The counter-argument: the next spike does the same thing again, only the inventory base is smaller next time. Hormuz did not get safer. Australia imports roughly 80% of its refined transport fuel and the federal government reported approximately one month of fuel reserves with shipments secured through May. Each spike pulls forward another tranche of would-be buyers and finds the same empty lot.

What the Math Says

Here is the inventory clock if March’s net depletion rate persists:

Days to 500-unit Floor=End-March ListingsFloorNet Monthly Depletion×30=5,1295003,149×3044 days\text{Days to 500-unit Floor} = \frac{\text{End-March Listings} - \text{Floor}}{\text{Net Monthly Depletion}}\,\times\,30 = \frac{5{,}129 - 500}{3{,}149}\,\times\,30 \approx 44\text{ days}

Net inventory depletion in March was 3,149 units, the difference between the start-of-month stock of 8,278 listings and the end-of-month stock of 5,129. If that rate holds, listings would hit a 500-unit structural floor in roughly six weeks from the March end-point.

The fuel excise cut that began on 1 April will slow that depletion. Whether it stops it depends on what diesel does. Diesel is still $2.59. The novated-lease class buying used EVs are commuters, not freight. They mostly drive petrol. So the petrol drop matters more to demand than the diesel persistence.

But the typical work-spec ute fleet runs on diesel, and the Toyota HiLux remains the second-best-selling vehicle in the country at 4,167 March units. The pressure to electrify the work fleet does not ease.

The Australian Exception in Reverse

The global response to the Iran oil shock has played out very differently in different markets. Europe’s used EV enquiries surged. China’s New Energy Vehicle (NEV) share kept climbing past half the new-car market. America went backward on dead tax credits and import tariffs (a separate story already covered on this site).

Australia is the awkward fourth case. The country did respond to the oil shock the way EV advocates predicted. New BEV share rose to 14.6% in March. Used demand jumped 138%. The policy framework, including the FBT exemption, behaved exactly as it was designed to.

It just hit the wall of physics a few years too early.

The lesson is not that Australia’s EV transition failed. The data shows the opposite. Australians flipped to electric the moment fuel prices forced the math.
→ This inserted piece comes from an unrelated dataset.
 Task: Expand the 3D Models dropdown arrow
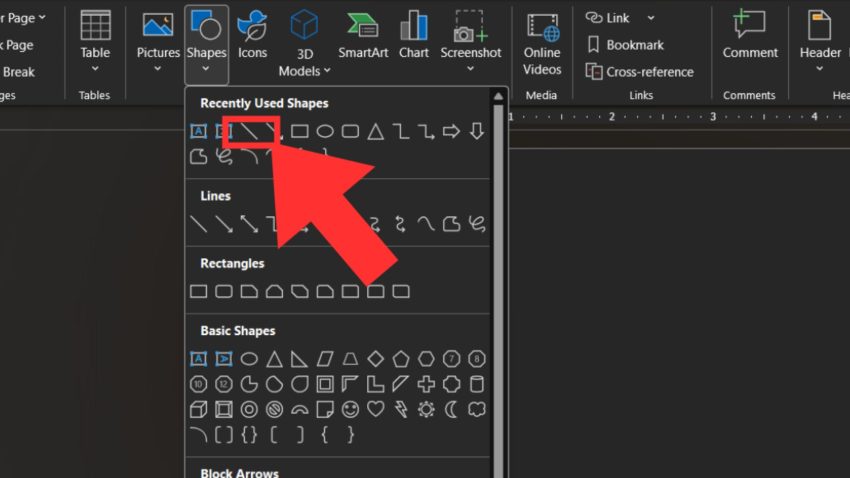[326, 71]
The lesson is that transitions need depth. A new-car market alone does not solve transport-sector oil dependence. Without a deep used market, the buyers who cannot afford a new BEV at five-figure list prices are locked into the petrol fleet by default.

That is the adjustable-rate commute at national scale. Build the new pipeline, then wait years for it to feed the used market. There is no shortcut. The next oil shock arrives whether the pipeline is ready or not.

Australia just lived through one, with 28.6 days of stock left on the lot to prove it.